Because wellhead isolation tool 68 has a relatively thin-walled mandrel and because it has open mandrel bore 82, wellhead isolation tool 68 does not have to be removed from wellhead 40 prior to passing service tools therethrough. Service tools such as, for example, perforating device 34 which may be a perforating gun lowered on a wire line, or a jetting apparatus lowered on a tubing and sealing device 32 may be passed through wellhead isolation tool 68 into production casing 20. Sealing device 32 and perforating device 34 are shown lowered into well 10 as a single tool string on a wire line 36. It is understood that such devices may be lowered separately, and may be lowered on tubing, coiled or jointed, as opposed to wire line 36. Sealing device 32, which may be any number of sealing devices known in the art such as bridge plugs, or packers, is set in well 10 below formation 38 and above formation 25. Perforating device 34 may then be utilized to perforate the additional formation 38 in well 10. Perforating device 34 may then be retrieved and formation 38 may be stimulated with an acidizing or fracturing fluid as known in the art. Such operations can be conducted sequentially in well 10 as many times as desired without the need for removal of the wellhead isolation tool which is more economical and efficient than prior methods. Thus, any desired number of formations may be perforated and treated as described herein without removing wellhead isolation tool 68. While the downhole operation described herein involves sealing the well and perforating at a plurality of locations, it is to be understood that equipment for performing other downhole operations, such as, for example, frac plugs, packers, coil tubing and coil tubing mud motors, drop darts and perforating balls may be lowered through mandrel 72 of wellhead isolation tool 68.
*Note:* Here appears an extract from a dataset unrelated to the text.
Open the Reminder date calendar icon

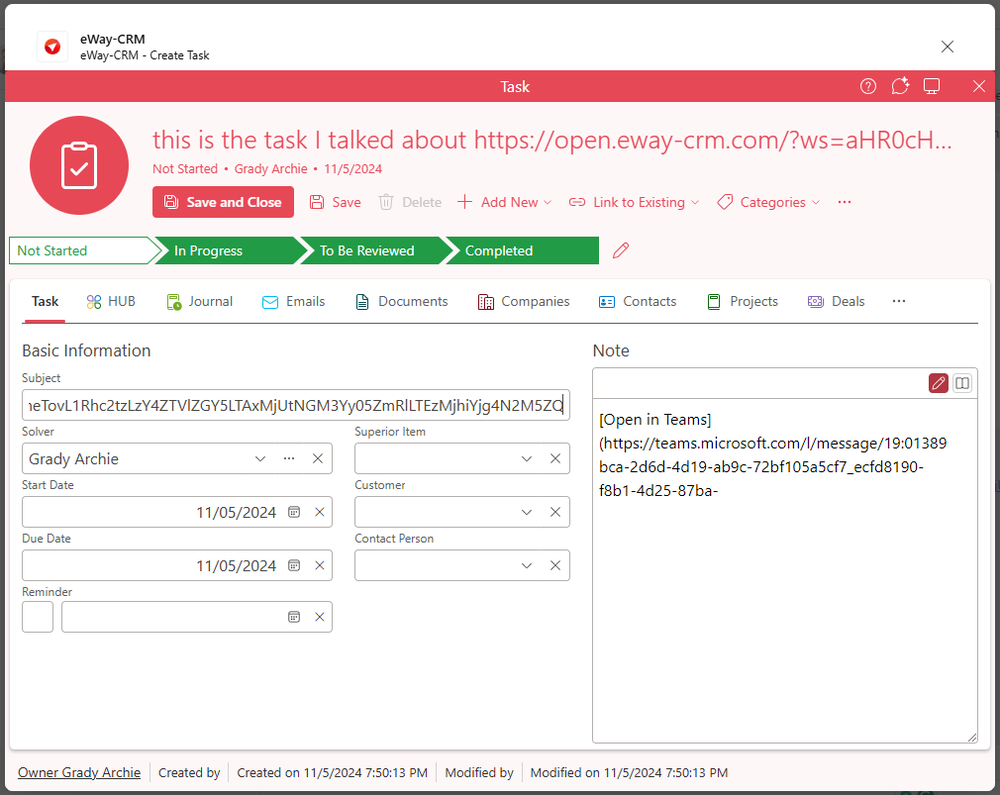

The wellhead isolation tool 68 described herein is a self-aligning isolation tool that is insertable in casing 20 without causing damage to the mandrel 72 or to sealing system 104. As isolation tool 68 is inserted through wellhead 40 and into production casing 20, bow springs 98 will engage wellhead interior 42 and will centralize mandrel 72 so that it will be received in production casing 20 with little or no damage to sealing system 104 and mandrel 72. Prior apparatus which do not utilize a centralizer require a much heavier wall to prevent damage to the mandrel. As such, a more restrictive bore, which does not provide for the passage of service tools, must be used. Tools that seal above top casing joint 54 do not adequately protect the wellhead. Isolation tool 68 resolves both issues. Sealing system 104 will sealingly engage inner bore or inner surface 53 of top casing joint 54 to provide preferably a pressure and fluid tight seal between isolation tool 68 and production casing 20. Because the thin-walled mandrel 72 is centralized, there is little or no risk of damage to the mandrel or the wellhead. Stimulation operations may then be performed as described hereinabove. After stimulation of the well 10, any number of service operations such as setting plugs, perforating and other operations may be conducted with the wellhead isolation tool 68 in place in wellhead 40. The process of stimulating and conducting downhole operations can be repeated as often as necessary, thus alleviating the need for removal of wellhead isolation tools.
Referring to
Centralizing device 154 comprises an upper collar 176 and a lower collar 180 and includes a plurality of bow springs 178 extending between and connected to collars 176 and 180, respectively. Bow springs 178 may have first and second end rings 182 and 184, respectively, at the ends thereof. End rings 182 and 184 may be utilized to connect the bow springs to upper and lower collars 176 and 180, respectively. End ring 182 may be spot-welded through openings 186 in upper collar 176. Collar 176 may be attached to bow springs 178 by other means known in the art as well. Likewise, bow springs 178 may be attached by any means known in the art to lower collar 180. Upper collar 176 may comprise a collet that includes a plurality of collet fingers 188. While the centralizing device described herein includes upper and lower collars, other configurations that utilize bow springs may be used, for example, bow springs attached to a collar at only one end.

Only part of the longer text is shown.